WORK TO BE COMPLETED: Collect every line of the data below that contains the word "should", treating uppercase and lowercase letters as distinct.

MATERIAL TO PROCESS:
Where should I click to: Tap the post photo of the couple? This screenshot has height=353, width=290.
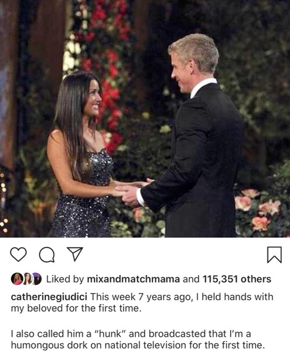coord(145,119)
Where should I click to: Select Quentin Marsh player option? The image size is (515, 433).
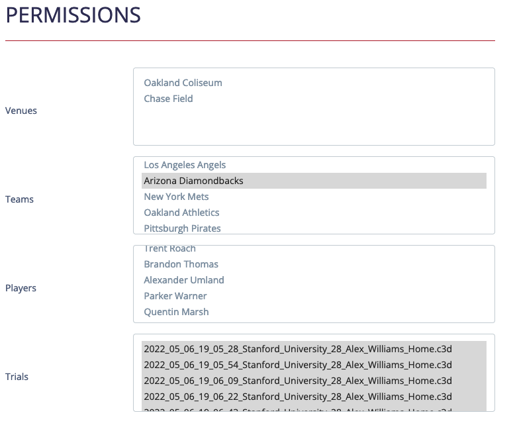coord(176,312)
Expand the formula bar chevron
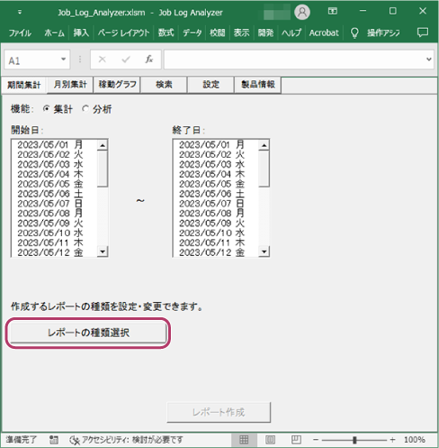Image resolution: width=439 pixels, height=448 pixels. 429,59
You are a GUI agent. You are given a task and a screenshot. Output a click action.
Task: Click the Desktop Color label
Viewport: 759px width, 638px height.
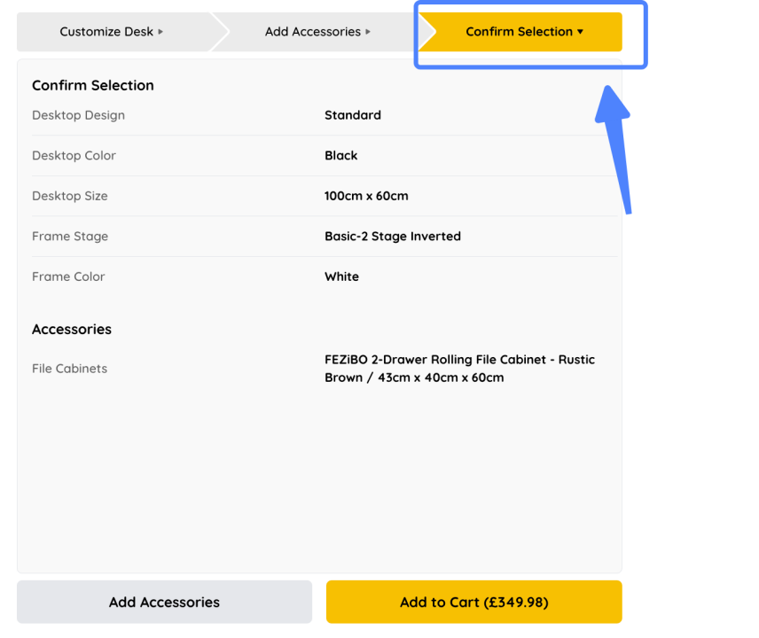[x=74, y=156]
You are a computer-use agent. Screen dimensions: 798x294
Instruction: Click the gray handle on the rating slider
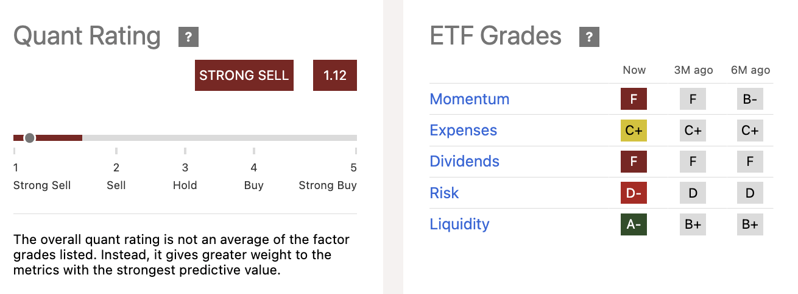(30, 138)
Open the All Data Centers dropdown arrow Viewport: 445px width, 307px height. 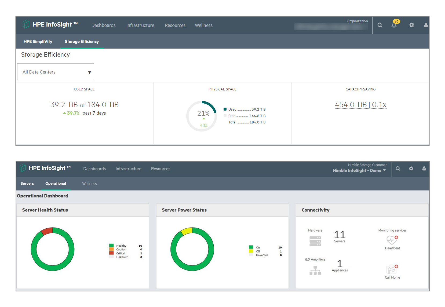click(x=89, y=72)
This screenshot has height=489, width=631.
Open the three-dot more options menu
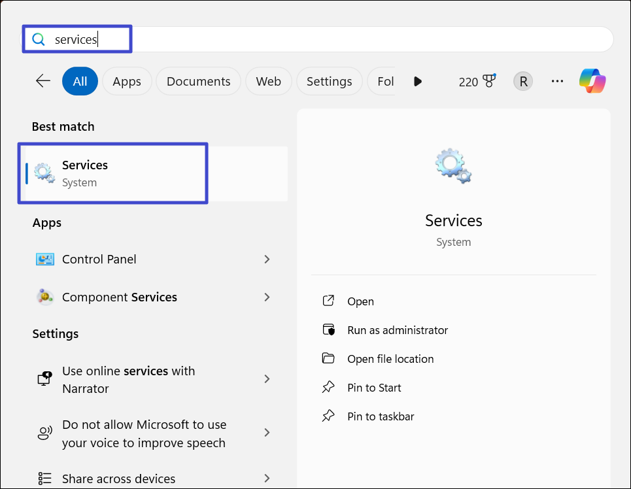click(557, 81)
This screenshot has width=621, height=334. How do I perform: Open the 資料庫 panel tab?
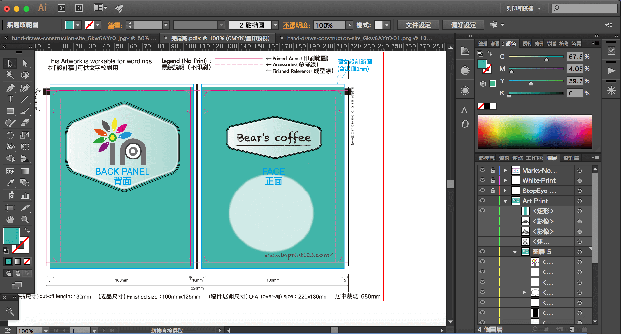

EXERCISE ANSWER:
Where should I click to: Tap the post photo of the couple? This screenshot has height=353, width=290.
Where should I click to: Select Quentin Marsh player option? The image size is (515, 433).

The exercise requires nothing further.